Recorded information section start

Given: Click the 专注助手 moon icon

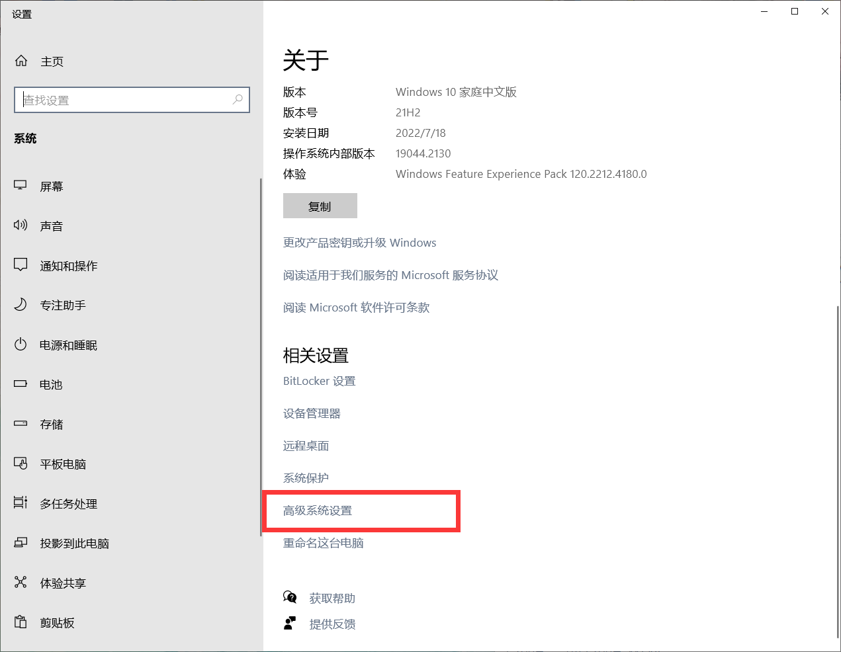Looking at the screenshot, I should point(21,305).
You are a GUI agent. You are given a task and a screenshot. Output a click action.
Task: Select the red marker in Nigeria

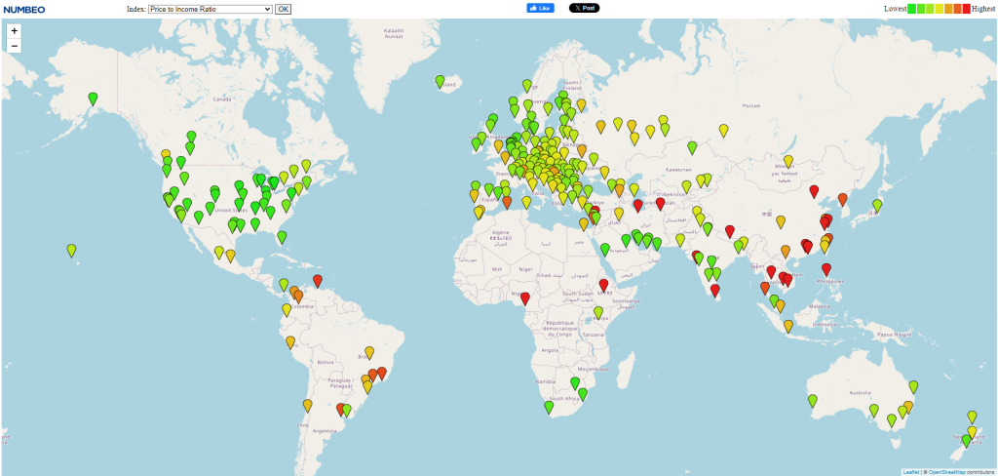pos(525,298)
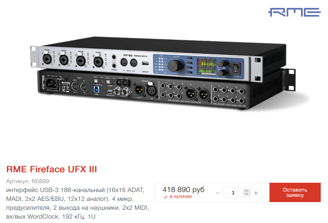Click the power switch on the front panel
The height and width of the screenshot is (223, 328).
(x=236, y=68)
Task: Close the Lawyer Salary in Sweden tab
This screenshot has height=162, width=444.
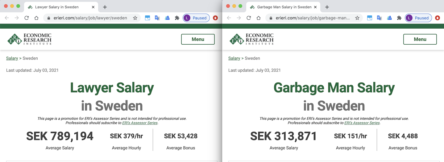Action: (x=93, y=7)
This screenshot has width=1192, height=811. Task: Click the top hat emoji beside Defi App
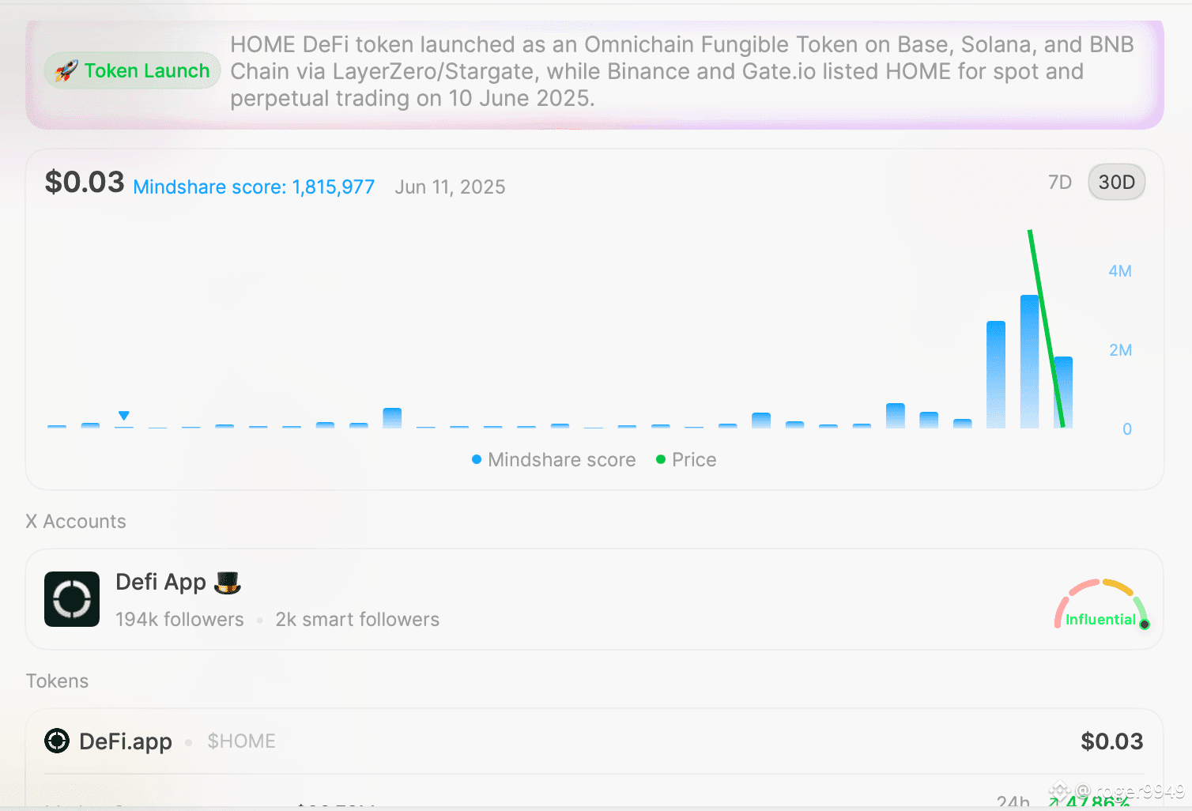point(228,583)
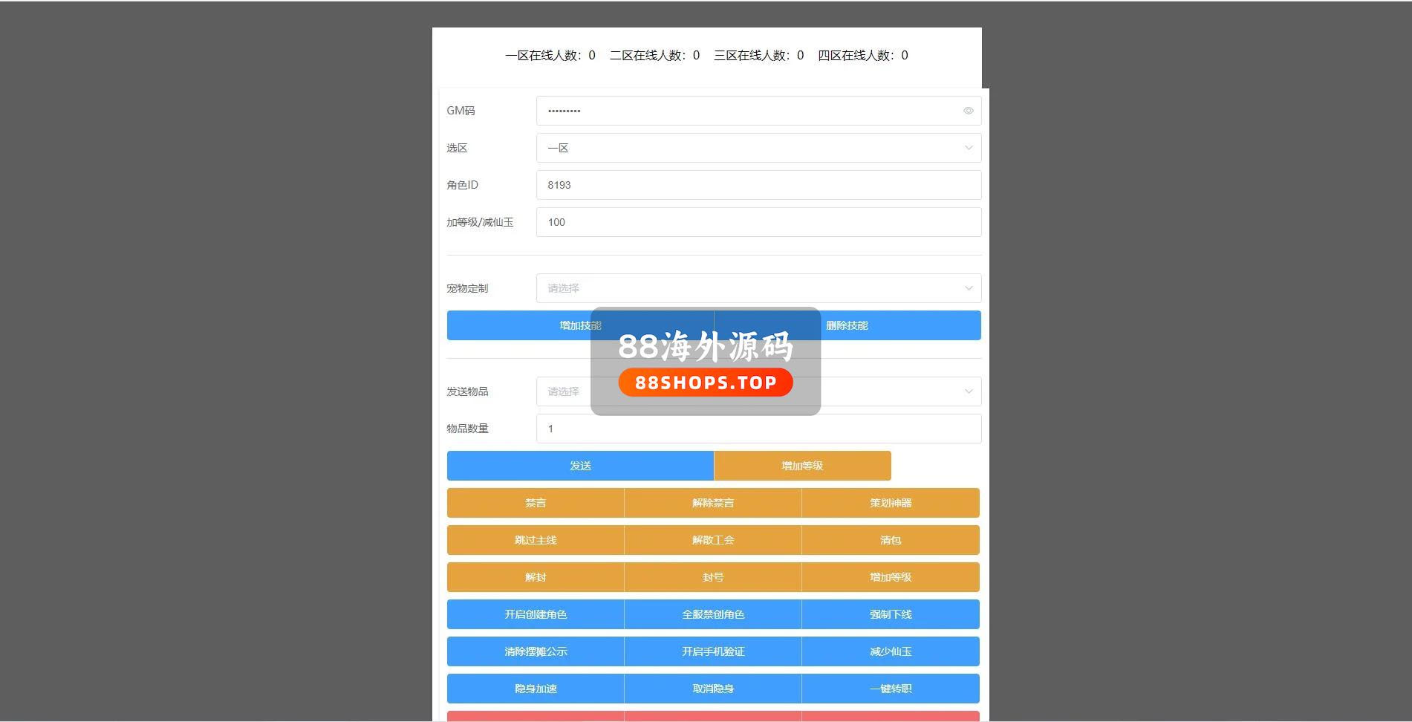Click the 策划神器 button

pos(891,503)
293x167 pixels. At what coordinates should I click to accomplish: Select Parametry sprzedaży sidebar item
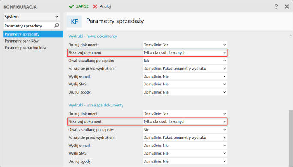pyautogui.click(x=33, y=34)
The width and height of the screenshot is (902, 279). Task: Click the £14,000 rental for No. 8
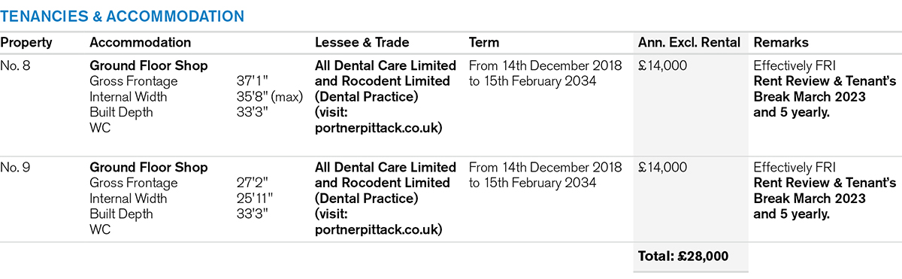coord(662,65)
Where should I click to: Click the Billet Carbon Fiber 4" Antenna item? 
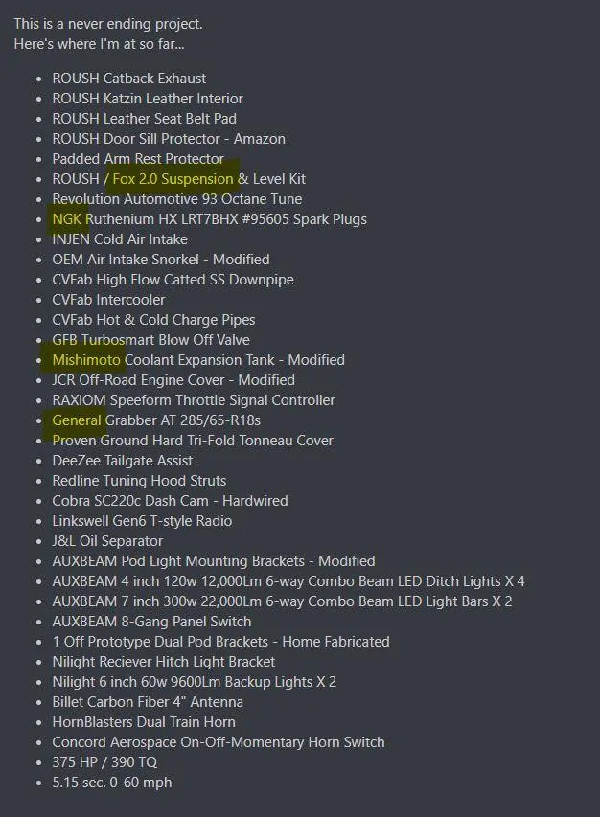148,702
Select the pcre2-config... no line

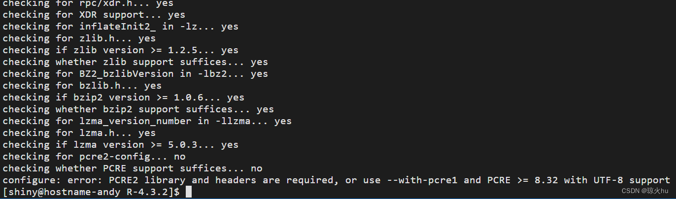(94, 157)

Recorded information section end

__What you should do__: For every record above, repeat the text exactly and omit any picture.

__Response for this exercise__:
Given: Click the 专注助手 moon icon

Looking at the screenshot, I should point(21,305).
You are a GUI agent. You are given a task and a screenshot. Output a click action.
Task: Select the red marker in Nigeria

pos(525,298)
Click the power switch on the front panel
The height and width of the screenshot is (223, 328).
(x=236, y=68)
Task: Close the Lawyer Salary in Sweden tab
This screenshot has height=162, width=444.
Action: (x=93, y=7)
This screenshot has width=1192, height=811. Task: Click the top hat emoji beside Defi App
point(228,583)
Click the 策划神器 button

pos(891,503)
293x167 pixels. At what coordinates should I click to accomplish: Select Parametry sprzedaży sidebar item
pyautogui.click(x=33, y=34)
The width and height of the screenshot is (902, 279). Task: Click the £14,000 rental for No. 8
coord(662,65)
Where should I click to: Click the Billet Carbon Fiber 4" Antenna item? 
148,702
Select the pcre2-config... no line

(94, 157)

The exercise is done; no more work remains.